*Task item*: Two lines in the data below mark the range: the one with "Image resolution: width=1463" and the one with "the dropdown arrow". Return both, along with every line between them, exactly.

*Records to process*:
************
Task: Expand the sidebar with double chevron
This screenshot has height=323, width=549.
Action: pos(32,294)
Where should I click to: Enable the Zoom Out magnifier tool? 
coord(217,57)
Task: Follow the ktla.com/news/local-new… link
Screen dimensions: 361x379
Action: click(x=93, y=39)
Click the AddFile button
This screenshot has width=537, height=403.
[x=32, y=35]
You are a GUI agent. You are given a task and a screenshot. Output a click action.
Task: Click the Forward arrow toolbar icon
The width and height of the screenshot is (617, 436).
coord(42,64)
************
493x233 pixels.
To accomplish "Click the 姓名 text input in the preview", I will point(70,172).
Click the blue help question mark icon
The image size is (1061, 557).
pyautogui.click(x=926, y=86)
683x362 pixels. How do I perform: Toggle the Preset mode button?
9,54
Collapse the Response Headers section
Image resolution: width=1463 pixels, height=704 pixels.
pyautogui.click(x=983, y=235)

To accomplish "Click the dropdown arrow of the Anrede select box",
************
*Result for this exercise*:
Image resolution: width=1463 pixels, height=704 pixels.
pyautogui.click(x=983, y=235)

To accomplish "Click the dropdown arrow of the Anrede select box",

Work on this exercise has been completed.